ARRÊT:

AFFAIRE : N° RG 19/00445 -

N° Portalis DBVC-V-B7D-GIIW

ARRÊT N°

JB.

ORIGINE : DÉCISION du Tribunal de Grande Instance de COUTANCES du 06 Décembre 2018

RG n° 16/01312

COUR D’APPEL DE CAEN

PREMIÈRE CHAMBRE CIVILE

ARRÊT DU 24 MAI 2022

APPELANTS :

Monsieur [F] [N] Majeur sous curatelle renforcée – Assisté de l’ATMPM ès qualités de curateur ad’hoc de Monsieur [N]

né le [Date naissance 2] 1961 à [Localité 8]

[Adresse 1]

[Localité 4]

L’Association ATMPM – ASSOCIATION TUTELAIRE DES MAJEURS PROTEGES DE LA MANCHE ès qualités de curateur ad’hoc de Monsieur [F] [N],désigné en cette qualité par ordonnance du Juge des tutelles du tribunal d’Instance de COUTANCES en date du 29 janvier 2019

[Adresse 5]

[Localité 3]

prise en la personne de son représentant légal

(bénéficie d’une aide juridictionnelle Totale numéro 141180022019009028 du 21/11/2019 accordée par le bureau d’aide juridictionnelle de CAEN)

représentés et assistés de Me Emmanuel LEBAR, avocat au barreau de COUTANCES

INTIMÉE :

AGENT JUDICIAIRE DE L’ETAT

[Adresse 7]

[Localité 6]

pris en la personne de son représentant légal

représentée et assistée de Me Jérémie PAJEOT, avocat au barreau de CAEN

COMPOSITION DE LA COUR LORS DES DÉBATS ET DU DÉLIBÉRÉ :

M. GUIGUESSON, Président de chambre,

Mme VELMANS, Conseillère,

M. GANCE, Conseiller,

DÉBATS : A l’audience publique du 22 mars 2022

GREFFIER : Mme COLLET

ARRÊT : rendu publiquement par mise à disposition au greffe, les parties en ayant été préalablement avisées dans les conditions prévues au deuxième alinéa de l’article 450 du code de procédure civile le 24 Mai 2022 et signé par M. GUIGUESSON, président, et Mme COLLET, greffier

* * *

FAITS, PROCEDURE ET PRETENTIONS DES PARTIES

Par ordonnance du 8 juillet 2003, le juge des tutelles du tribunal d’instance de Valognes (50) a placé M. [F] [N] sous curatelle renforcée, mesure qui a été confiée à l’Union Départementale des Associations Familiales (Udaf) de la Manche.

MATÉRIEL PRÉSENTÉ:
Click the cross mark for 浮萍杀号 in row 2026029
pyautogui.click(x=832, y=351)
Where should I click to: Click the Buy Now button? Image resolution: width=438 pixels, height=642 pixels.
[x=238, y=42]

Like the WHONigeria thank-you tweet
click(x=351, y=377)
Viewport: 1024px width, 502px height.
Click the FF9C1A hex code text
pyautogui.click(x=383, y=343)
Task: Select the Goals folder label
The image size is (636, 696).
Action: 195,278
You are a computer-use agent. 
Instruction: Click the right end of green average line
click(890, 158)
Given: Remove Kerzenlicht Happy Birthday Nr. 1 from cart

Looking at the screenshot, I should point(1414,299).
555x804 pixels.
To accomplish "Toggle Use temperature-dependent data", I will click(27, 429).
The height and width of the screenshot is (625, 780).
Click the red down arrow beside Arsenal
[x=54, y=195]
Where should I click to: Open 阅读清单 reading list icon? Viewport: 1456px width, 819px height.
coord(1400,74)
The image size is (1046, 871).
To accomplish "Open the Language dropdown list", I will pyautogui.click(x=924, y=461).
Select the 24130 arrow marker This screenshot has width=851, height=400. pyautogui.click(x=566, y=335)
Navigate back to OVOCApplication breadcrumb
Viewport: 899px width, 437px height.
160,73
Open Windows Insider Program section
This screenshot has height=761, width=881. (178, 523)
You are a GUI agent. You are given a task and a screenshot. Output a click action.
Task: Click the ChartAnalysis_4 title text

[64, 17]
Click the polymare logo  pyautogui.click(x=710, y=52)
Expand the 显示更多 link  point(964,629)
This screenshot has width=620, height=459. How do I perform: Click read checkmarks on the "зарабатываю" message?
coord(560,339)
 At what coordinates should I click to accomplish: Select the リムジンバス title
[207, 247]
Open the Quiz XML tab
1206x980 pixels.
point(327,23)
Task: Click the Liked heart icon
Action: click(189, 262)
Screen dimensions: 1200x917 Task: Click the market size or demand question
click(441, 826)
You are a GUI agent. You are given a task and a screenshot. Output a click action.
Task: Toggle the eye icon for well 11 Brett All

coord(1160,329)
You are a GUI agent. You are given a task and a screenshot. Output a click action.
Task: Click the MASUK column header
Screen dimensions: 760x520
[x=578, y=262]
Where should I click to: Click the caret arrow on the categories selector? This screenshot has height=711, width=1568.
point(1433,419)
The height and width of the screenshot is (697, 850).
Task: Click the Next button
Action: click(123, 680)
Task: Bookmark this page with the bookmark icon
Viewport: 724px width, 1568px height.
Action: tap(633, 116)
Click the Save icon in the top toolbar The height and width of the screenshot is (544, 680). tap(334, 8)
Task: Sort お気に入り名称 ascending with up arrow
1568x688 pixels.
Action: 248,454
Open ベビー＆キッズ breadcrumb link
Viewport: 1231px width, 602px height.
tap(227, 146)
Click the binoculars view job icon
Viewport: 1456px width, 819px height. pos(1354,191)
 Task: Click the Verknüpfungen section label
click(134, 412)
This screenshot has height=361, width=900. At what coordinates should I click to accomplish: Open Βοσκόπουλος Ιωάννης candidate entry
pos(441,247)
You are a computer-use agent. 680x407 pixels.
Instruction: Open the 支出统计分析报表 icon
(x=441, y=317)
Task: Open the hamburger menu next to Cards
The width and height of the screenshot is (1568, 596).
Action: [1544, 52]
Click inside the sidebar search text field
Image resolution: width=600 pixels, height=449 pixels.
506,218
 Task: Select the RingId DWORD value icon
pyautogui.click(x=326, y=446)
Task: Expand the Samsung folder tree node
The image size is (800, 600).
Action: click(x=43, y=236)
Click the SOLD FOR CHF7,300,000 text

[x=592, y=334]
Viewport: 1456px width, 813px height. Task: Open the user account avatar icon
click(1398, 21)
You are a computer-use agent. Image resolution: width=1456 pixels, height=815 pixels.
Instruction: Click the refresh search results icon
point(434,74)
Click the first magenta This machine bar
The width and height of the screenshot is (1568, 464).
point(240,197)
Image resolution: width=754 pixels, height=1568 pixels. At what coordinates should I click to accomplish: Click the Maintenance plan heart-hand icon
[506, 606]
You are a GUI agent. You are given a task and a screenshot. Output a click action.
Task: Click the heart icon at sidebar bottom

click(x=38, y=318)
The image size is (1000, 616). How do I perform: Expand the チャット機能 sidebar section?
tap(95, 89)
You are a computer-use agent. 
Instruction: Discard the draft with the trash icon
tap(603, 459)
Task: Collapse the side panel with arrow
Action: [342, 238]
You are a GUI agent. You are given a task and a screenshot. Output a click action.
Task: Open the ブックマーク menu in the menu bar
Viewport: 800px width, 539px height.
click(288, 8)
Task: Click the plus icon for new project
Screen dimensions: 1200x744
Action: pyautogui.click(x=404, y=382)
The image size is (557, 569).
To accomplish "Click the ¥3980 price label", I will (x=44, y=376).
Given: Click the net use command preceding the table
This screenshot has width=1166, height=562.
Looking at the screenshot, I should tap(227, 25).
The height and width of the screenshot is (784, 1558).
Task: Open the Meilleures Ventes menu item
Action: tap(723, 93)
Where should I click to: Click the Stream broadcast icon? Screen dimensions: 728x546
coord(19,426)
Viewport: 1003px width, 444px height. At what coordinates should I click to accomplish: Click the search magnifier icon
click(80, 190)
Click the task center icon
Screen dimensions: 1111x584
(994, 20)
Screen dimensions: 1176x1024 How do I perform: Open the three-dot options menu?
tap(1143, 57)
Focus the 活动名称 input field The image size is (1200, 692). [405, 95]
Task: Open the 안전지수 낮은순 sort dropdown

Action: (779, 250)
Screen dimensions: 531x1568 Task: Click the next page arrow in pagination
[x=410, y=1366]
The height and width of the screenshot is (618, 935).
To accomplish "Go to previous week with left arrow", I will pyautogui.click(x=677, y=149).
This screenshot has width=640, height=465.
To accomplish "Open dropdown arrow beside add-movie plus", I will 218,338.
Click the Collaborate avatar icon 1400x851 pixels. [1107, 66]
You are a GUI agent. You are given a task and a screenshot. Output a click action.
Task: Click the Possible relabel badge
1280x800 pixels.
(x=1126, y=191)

CONSIGNE:
Poursuivez l'arrêt de la cour d'appel de Caen sur la curatelle de M. [F] [N] à partir de sa dernière phrase. Le matériel présenté n'a aucun rapport avec l'arrêt.

RÉPONSE ATTENDUE:
Le 8 février 2005, M. [N] a été victime d’un accident du travail à la suite duquel il a bénéficié d’une rente accident du travail du fait d’un taux d’incapacité permanente fixé à 28%.

Par ordonnance d’homologation du 19 octobre 2005, l’employeur de M. [N] a été condamné dans le cadre d’une audience de comparution sur reconnaissance préalable de culpabilité pour des faits de blessures involontaires par manquement à une obligation de sécurité imposée par la loi ou le règlement.

Par acte du 30 mars 2010, M. [N] a fait assigner l’Udaf de la Manche en responsabilité devant le tribunal de grande instance de Coutances.

Par jugement en date du 2 juin 2015, le tribunal de grande instance de Coutances a débouté M. [N] de l’ensemble de ses demandes.

Par arrêt du 14 février 2017, la cour d’appel a réformé le jugement entrepris et déclaré l’action engagée par M. [N] à l’encontre de l’Udaf de la Manche irrecevable au motif que seul l’Etat pouvait répondre des dommages à l’exclusion du mandataire judiciaire par application des dispositions de l’article 473 du code civil antérieures à l’entrée en vigueur de la loi 2007-308 du 5 mars 2007.

Par acte du 21 juillet 2016, M. [N] assisté par son curateur ad’hoc l’Atmp de la Manche a fait assigner l’Agent judiciaire de l’Etat devant le tribunal de grande instance de Coutances afin de voir engager sa responsabilité.

Par jugement du 6 décembre 2018 auquel il est renvoyé pour un exposé complet des prétentions en première instance, le tribunal de grande instance de Coutances a :

— rejeté la fin de non recevoir soulevée par l’Agent judiciaire de l’Etat

— rejeté la demande en dommages et intérêts formée par M. [N]

— condamné M. [N] à verser à l’Agent judiciaire de l’Etat la somme de 1 000 euros au tire de l’article 700 du code de procédure civile

— condamné M. [N] aux entiers dépens

— dit n’y avoir lieu à exécution provisoire

— débouté les parties de leurs demandes plus amples ou contraires.

Par déclaration du 7 février 2019, M. [N] assisté de son curateur ad’hoc a formé appel de ce jugement.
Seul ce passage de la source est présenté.